Fórmula 1

Embalados com novos donos, pilotos querem ver uma F-1 mais norte-americana

REUTERS/Adrees Latif
Imagem: REUTERS/Adrees Latif

Julianne Cerasoli

Do UOL, em São Paulo

26/12/2016 06h00

A Fórmula 1 caminha para a consolidação de um negócio que pode mudar os caminhos do esporte. E, para os pilotos, vai colocar a categoria, que vem sofrendo fortes quedas de audiência e vendo seu público envelhecer, de volta aos trilhos. Trata-se da venda para o grupo norte-americano Liberty Media, que promete ao mesmo tempo tornar o esporte mais contemporâneo sem esquecer da tradição.

Mas o que mais anima os pilotos é o fato do grupo vir dos Estados Unidos, cujo conceito de promoção esportiva é mais ligado ao espetáculo e é bastante diferente do europeu. “Não conheço os novos donos, então fica difícil opinar. Mas a única coisa que eu posso dizer é que americano sabe fazer evento”, lembra Felipe Massa. “Fui a jogos de basquete e de futebol americano e é impressionante o evento como um todo, com shows e coisas do tipo. E isso mostra que tem muito o que melhorar na Fórmula 1 para ter mais gente se interessando.”

Felipe Nasr, que viu a possibilidade de continuar na categoria como titular se complicar nas últimas semanas com os movimentos de Williams e Mercedes, torce para que a troca de comando faça com que a F-1 tenha mais etapas nos Estados Unidos. Atualmente, apenas a corrida de Austin, no Texas, é realizada, mas existe há anos um projeto de adaptar um circuito nas ruas de New Jersey.

“Quem sabe a gente não vê mais corridas nos Estados Unidos nos próximos anos. Não só pelos novos donos, mas também porque a F-1 ainda não é tão atraente para o mercado deles”, considera. “Quando eu estive em Daytona, eu tive uma experiência fantástica, tanto com a acolhida que eu tive do público, quanto com uma dinâmica de trabalho que eu não conhecia. É uma cultura diferente em vários aspectos e achei super positivo.
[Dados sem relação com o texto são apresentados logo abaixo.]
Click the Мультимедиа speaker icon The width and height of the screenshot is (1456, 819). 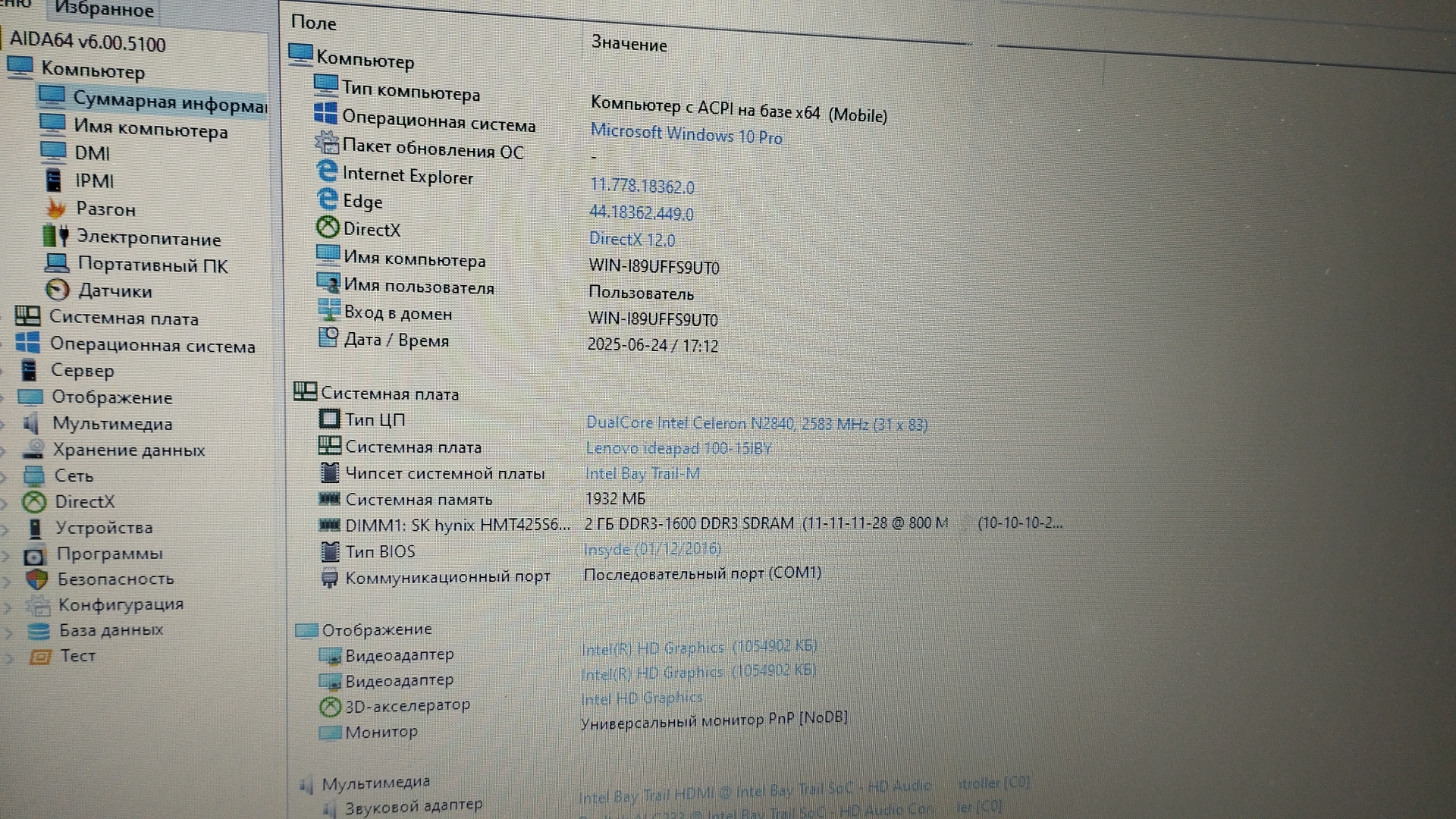31,423
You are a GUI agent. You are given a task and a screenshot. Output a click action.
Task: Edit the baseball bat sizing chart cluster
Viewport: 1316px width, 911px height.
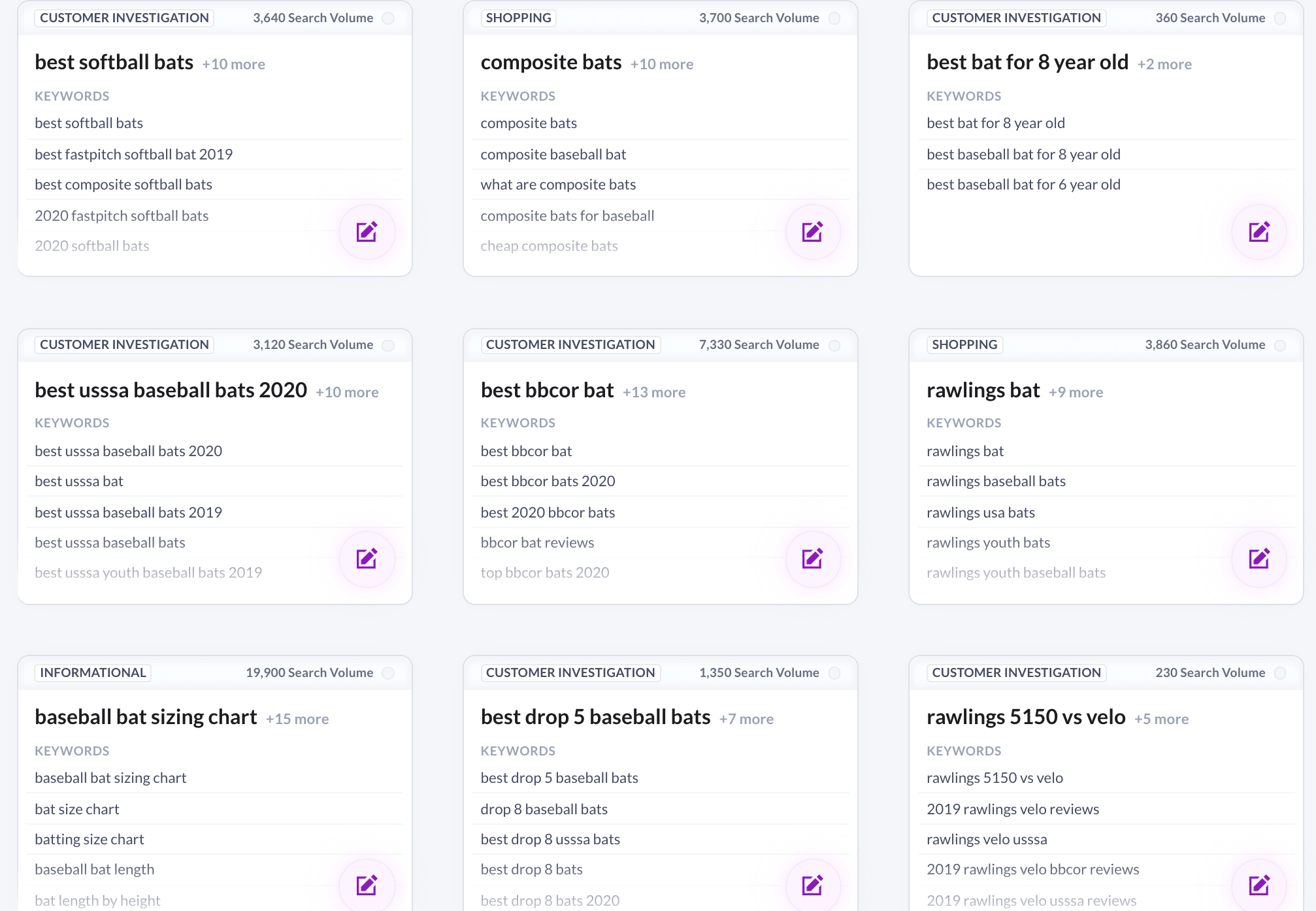[367, 886]
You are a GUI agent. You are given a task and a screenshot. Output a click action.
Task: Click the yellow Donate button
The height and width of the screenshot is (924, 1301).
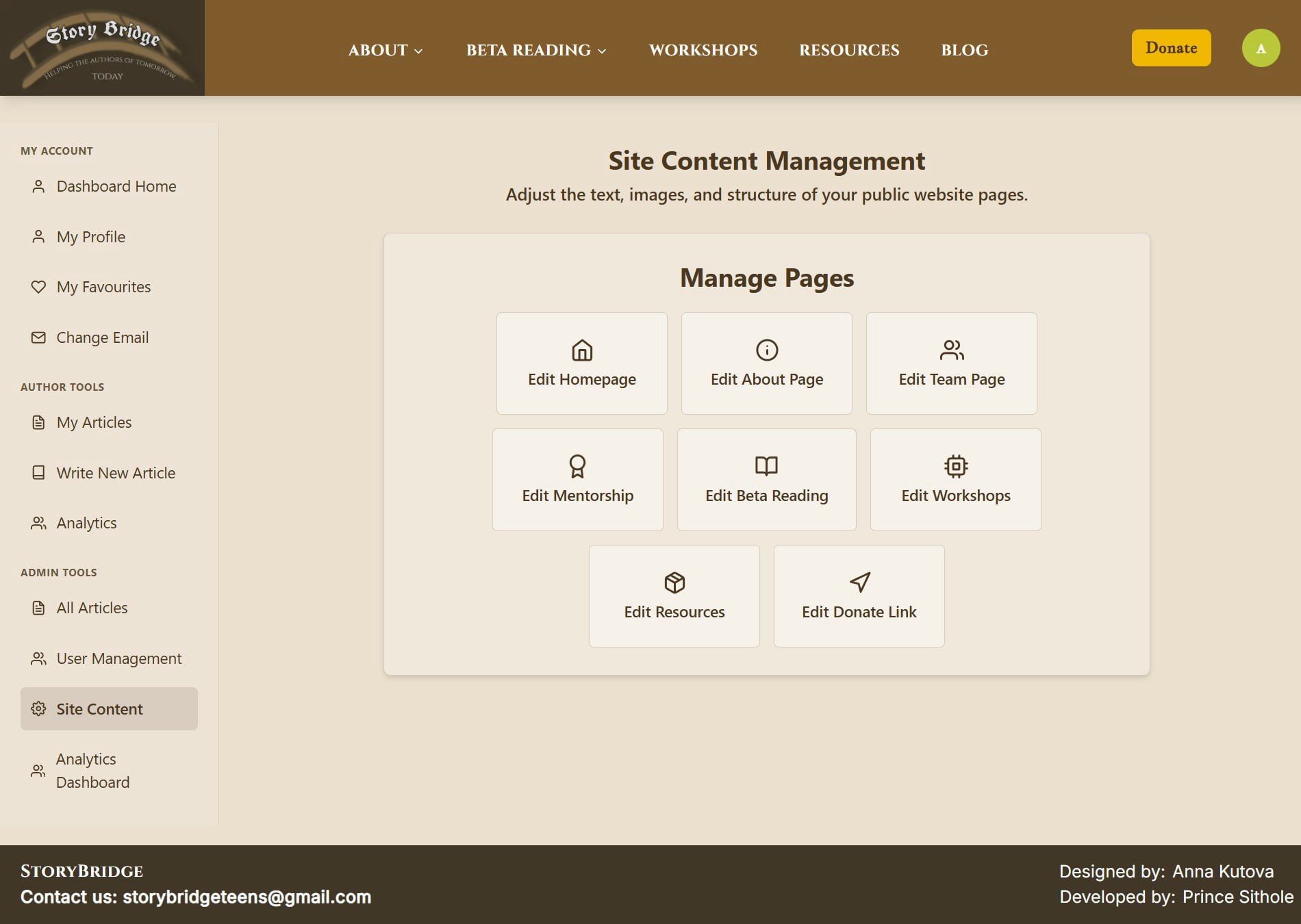1171,48
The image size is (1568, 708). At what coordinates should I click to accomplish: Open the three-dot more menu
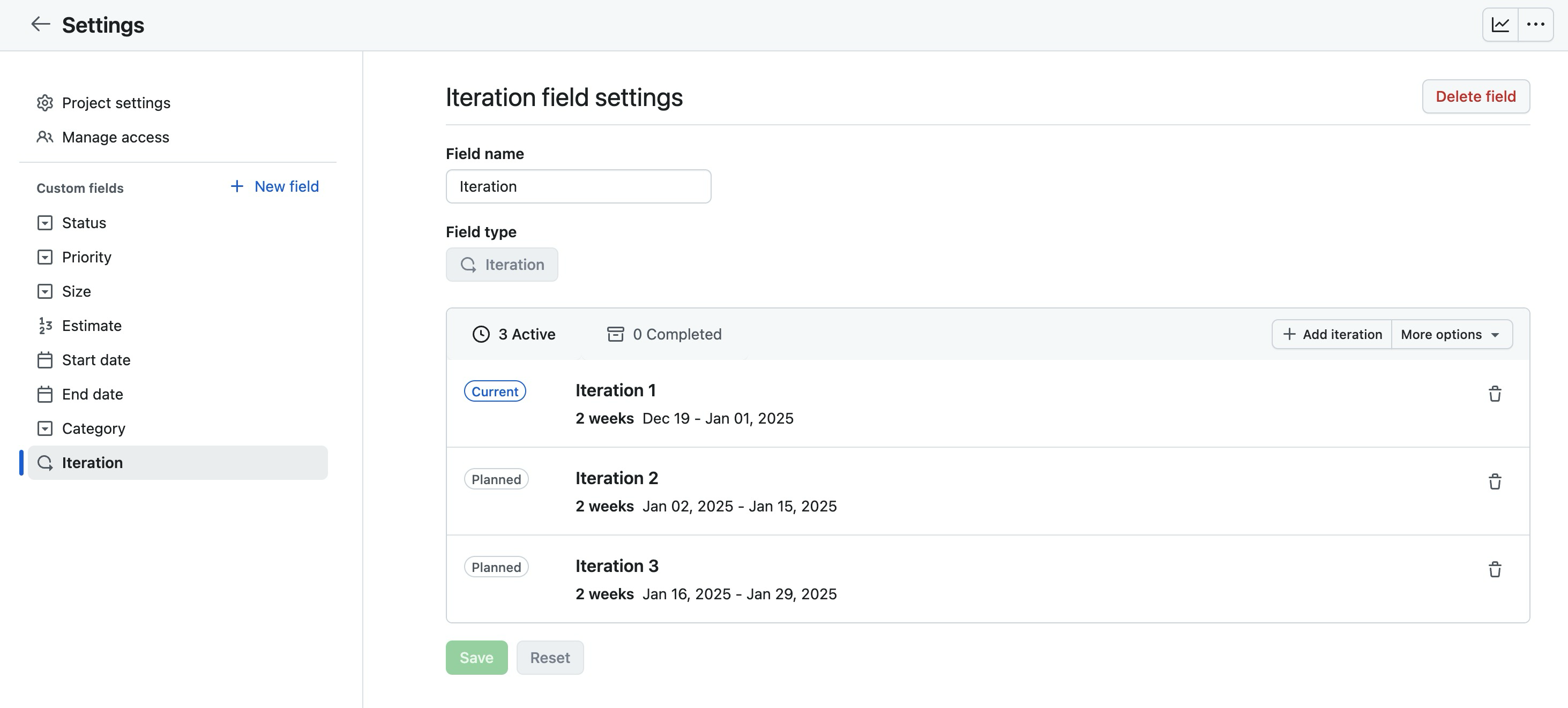click(1535, 24)
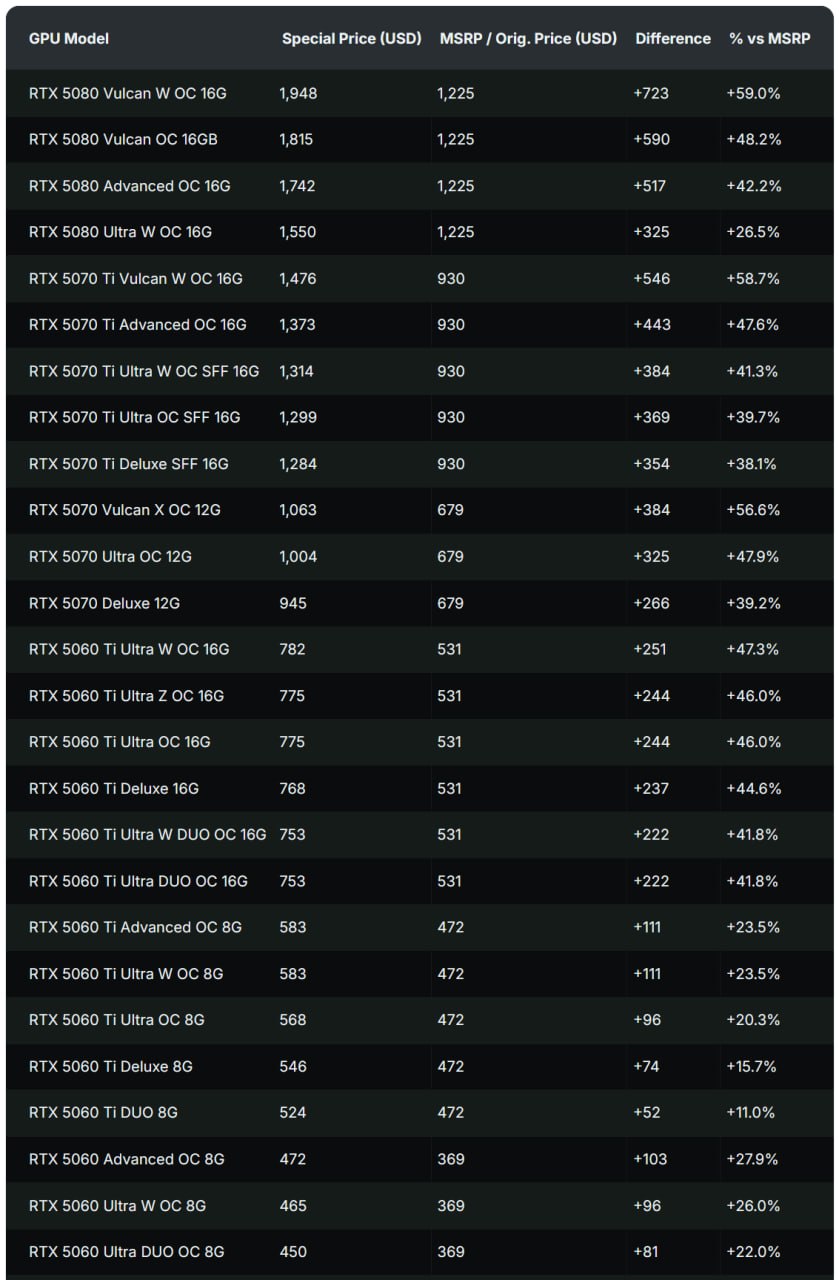Click the +11.0% percentage cell
The height and width of the screenshot is (1280, 839).
[x=751, y=1112]
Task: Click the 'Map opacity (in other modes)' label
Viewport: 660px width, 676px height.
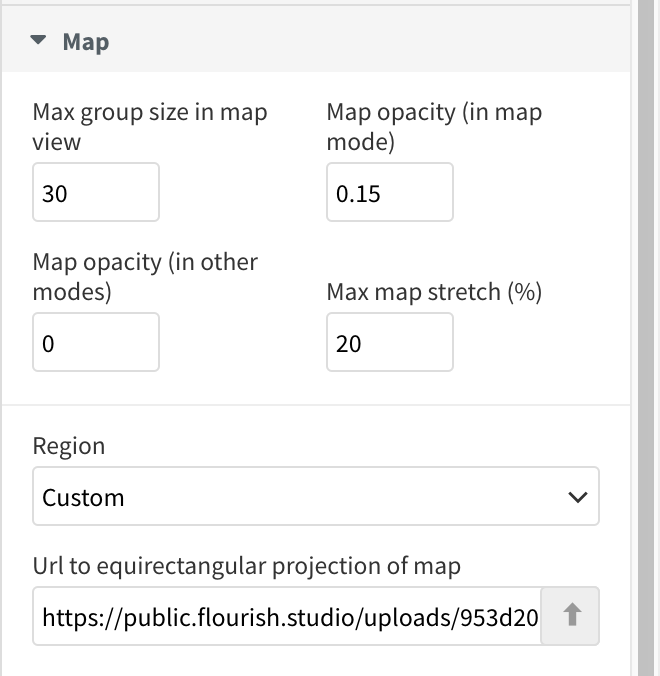Action: point(145,277)
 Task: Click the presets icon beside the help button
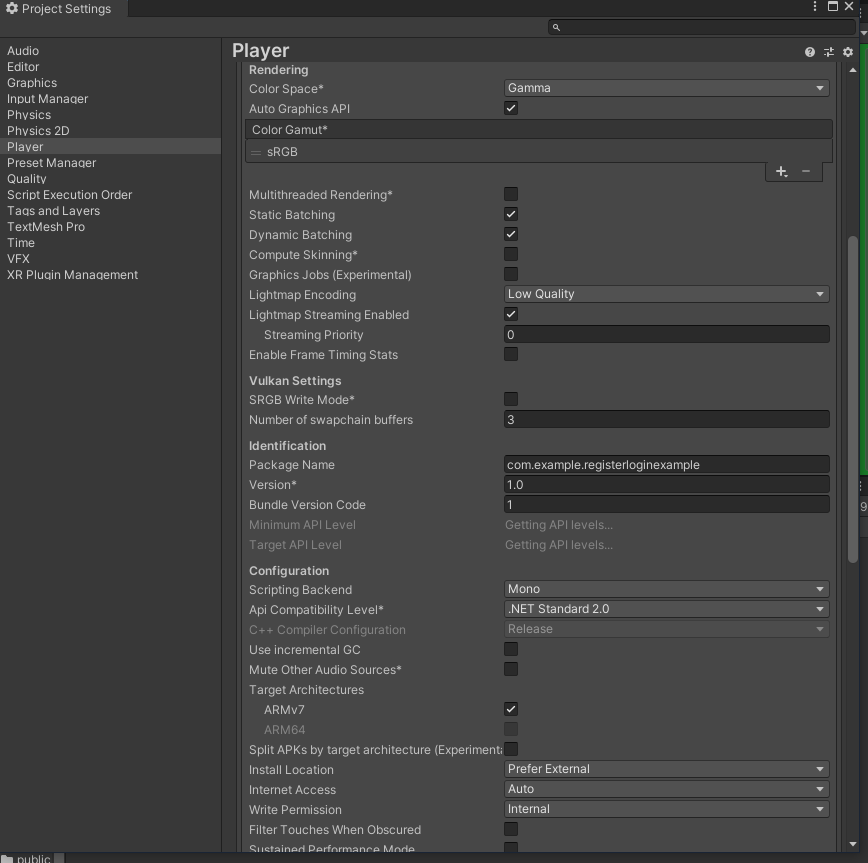pyautogui.click(x=828, y=51)
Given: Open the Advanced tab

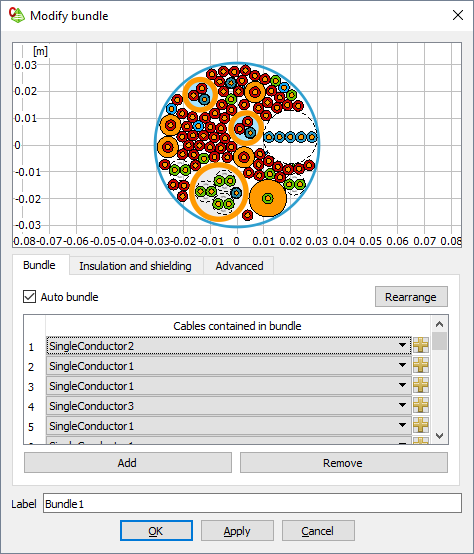Looking at the screenshot, I should [x=239, y=266].
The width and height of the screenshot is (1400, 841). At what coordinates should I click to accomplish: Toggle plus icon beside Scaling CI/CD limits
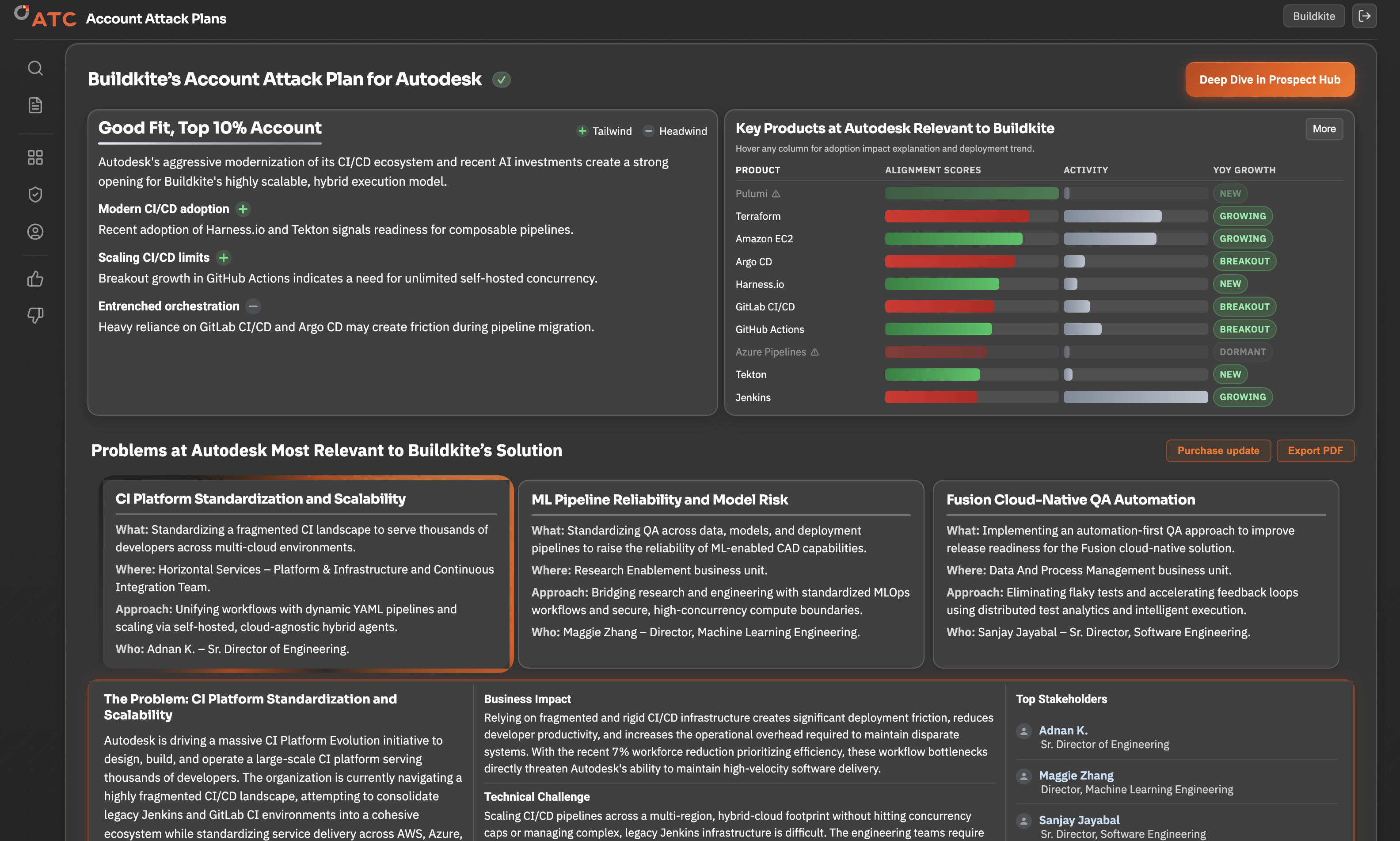(224, 258)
E acho que seria positivo para a Fórmula 1 estar mais perto porque lá o mercado é muito mais voltado à Nascar e à F-Indy.”

Outro piloto que se empolga com a perspectiva de tornar a Fórmula 1 mais americanizada é Fernando Alonso, que costuma acompanhar de perto principalmente a NBA mesmo com o fuso horário desfavorável na Europa.

“Eles têm bastante experiência e o esporte [em geral] é muito popular na América. Parece que eles geram uma maior proximidade em relação aos fãs e uma boa cobertura: tudo o que chega dos EUA em termos de esporte é bastante atrativo. Então acho que o ponto de vista deles será bem-vindo em nosso esporte.”

Público envelhecido
Nos últimos anos, a Fórmula 1 tem vivido um paradoxo interessante: ao mesmo tempo em que vê pilotos cada vez mais novos entrarem no grid - ao ponto de novas regras serem criadas para que se estabelecesse um limite mínimo - observa o envelhecimento de seu público que, hoje em dia tem, em média, entre 35 a 45 anos.

Essa é outra realidade que os pilotos esperam que mude com o Liberty Media. “Pelo que eu vi eles estão interessados em atrair um público bem mais jovem”, comemorou Jenson Button. “A média de idade dos fãs de F-1 é muito mais alta do que deveria, considerando que temos pilotos de 18, 19 anos. Isso precisa mudar, precisamos focar nos mais jovens. E pelo que eles dizem estão muito interessados em manter as pistas históricas que estão no calendário. É muito importante para eles, e assim deveria ser, pois isso é o coração e a alma da F-1.”

Massa também destacou a necessidade da categoria se mostrar mais contemporânea. “Hoje em dia - e ainda mais no futuro - é tudo digital, muita coisa acontece nas mídias sociais e, dentro disso, a F-1 tem muito o que crescer. Talvez sejam esses novos donos que vão colocar a categoria de volta a uma direção de crescimento, porque não é isso que tem acontecido.”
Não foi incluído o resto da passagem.